ACTIVITY: Could you reproduce every record below exactly as it stands?

GIVEN INFORMATION:
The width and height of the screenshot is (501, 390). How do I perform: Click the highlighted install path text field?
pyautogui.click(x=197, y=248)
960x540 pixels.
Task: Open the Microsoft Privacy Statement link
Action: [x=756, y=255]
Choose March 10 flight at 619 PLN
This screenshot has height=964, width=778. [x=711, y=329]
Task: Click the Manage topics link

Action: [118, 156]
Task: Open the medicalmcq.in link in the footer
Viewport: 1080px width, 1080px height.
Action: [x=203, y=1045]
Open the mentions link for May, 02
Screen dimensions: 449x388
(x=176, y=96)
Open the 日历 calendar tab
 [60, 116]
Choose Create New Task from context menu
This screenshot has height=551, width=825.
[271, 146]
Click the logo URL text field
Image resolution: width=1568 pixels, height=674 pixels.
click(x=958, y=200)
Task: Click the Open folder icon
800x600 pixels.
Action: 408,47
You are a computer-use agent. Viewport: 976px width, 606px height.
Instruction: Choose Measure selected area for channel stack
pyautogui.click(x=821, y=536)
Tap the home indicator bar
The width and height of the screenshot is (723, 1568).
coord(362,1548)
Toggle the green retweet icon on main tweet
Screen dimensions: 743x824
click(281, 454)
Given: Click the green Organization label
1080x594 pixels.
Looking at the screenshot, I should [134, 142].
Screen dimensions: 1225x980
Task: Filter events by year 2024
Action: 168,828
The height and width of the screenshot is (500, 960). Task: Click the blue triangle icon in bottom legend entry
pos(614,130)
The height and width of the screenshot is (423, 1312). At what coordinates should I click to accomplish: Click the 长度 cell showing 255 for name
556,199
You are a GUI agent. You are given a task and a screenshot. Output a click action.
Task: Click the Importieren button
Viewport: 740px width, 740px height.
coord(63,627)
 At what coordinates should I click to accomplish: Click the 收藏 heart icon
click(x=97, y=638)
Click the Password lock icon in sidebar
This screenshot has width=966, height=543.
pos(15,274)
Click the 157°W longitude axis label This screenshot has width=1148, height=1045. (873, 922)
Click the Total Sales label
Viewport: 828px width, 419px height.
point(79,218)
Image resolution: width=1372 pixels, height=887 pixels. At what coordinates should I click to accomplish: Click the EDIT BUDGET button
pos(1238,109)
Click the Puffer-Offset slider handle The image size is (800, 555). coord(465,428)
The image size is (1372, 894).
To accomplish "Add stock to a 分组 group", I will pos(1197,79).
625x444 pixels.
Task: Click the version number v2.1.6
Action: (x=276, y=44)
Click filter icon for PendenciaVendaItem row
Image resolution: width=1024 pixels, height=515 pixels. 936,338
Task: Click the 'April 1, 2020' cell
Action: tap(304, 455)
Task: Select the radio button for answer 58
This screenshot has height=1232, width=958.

EXERCISE RESPONSE:
The width and height of the screenshot is (501, 390). How do I perform: Click the highlighted install path text field?
pyautogui.click(x=197, y=248)
960x540 pixels.
Task: Open the Microsoft Privacy Statement link
Action: [x=756, y=255]
Choose March 10 flight at 619 PLN
This screenshot has height=964, width=778. [x=711, y=329]
Task: Click the Manage topics link

Action: [118, 156]
Task: Open the medicalmcq.in link in the footer
Viewport: 1080px width, 1080px height.
Action: [x=203, y=1045]
Open the mentions link for May, 02
Screen dimensions: 449x388
(x=176, y=96)
Open the 日历 calendar tab
 [60, 116]
Choose Create New Task from context menu
This screenshot has height=551, width=825.
[271, 146]
Click the logo URL text field
Image resolution: width=1568 pixels, height=674 pixels.
click(x=958, y=200)
Task: Click the Open folder icon
800x600 pixels.
Action: 408,47
You are a computer-use agent. Viewport: 976px width, 606px height.
Instruction: Choose Measure selected area for channel stack
pyautogui.click(x=821, y=536)
Tap the home indicator bar
The width and height of the screenshot is (723, 1568).
coord(362,1548)
Toggle the green retweet icon on main tweet
Screen dimensions: 743x824
click(281, 454)
Given: Click the green Organization label
1080x594 pixels.
Looking at the screenshot, I should [134, 142].
Screen dimensions: 1225x980
Task: Filter events by year 2024
Action: 168,828
The height and width of the screenshot is (500, 960). Task: Click the blue triangle icon in bottom legend entry
pos(614,130)
The height and width of the screenshot is (423, 1312). At what coordinates should I click to accomplish: Click the 长度 cell showing 255 for name
556,199
You are a GUI agent. You are given a task and a screenshot. Output a click action.
Task: Click the Importieren button
Viewport: 740px width, 740px height.
coord(63,627)
 At what coordinates should I click to accomplish: Click the 收藏 heart icon
click(x=97, y=638)
Click the Password lock icon in sidebar
This screenshot has width=966, height=543.
pos(15,274)
Click the 157°W longitude axis label This screenshot has width=1148, height=1045. (873, 922)
Click the Total Sales label
Viewport: 828px width, 419px height.
point(79,218)
Image resolution: width=1372 pixels, height=887 pixels. At what coordinates should I click to accomplish: Click the EDIT BUDGET button
pos(1238,109)
Click the Puffer-Offset slider handle The image size is (800, 555). coord(465,428)
The image size is (1372, 894).
To accomplish "Add stock to a 分组 group", I will pos(1197,79).
625x444 pixels.
Task: Click the version number v2.1.6
Action: (x=276, y=44)
Click filter icon for PendenciaVendaItem row
Image resolution: width=1024 pixels, height=515 pixels. 936,338
Task: Click the 'April 1, 2020' cell
Action: tap(304, 455)
Task: Select the radio button for answer 58
This screenshot has height=1232, width=958.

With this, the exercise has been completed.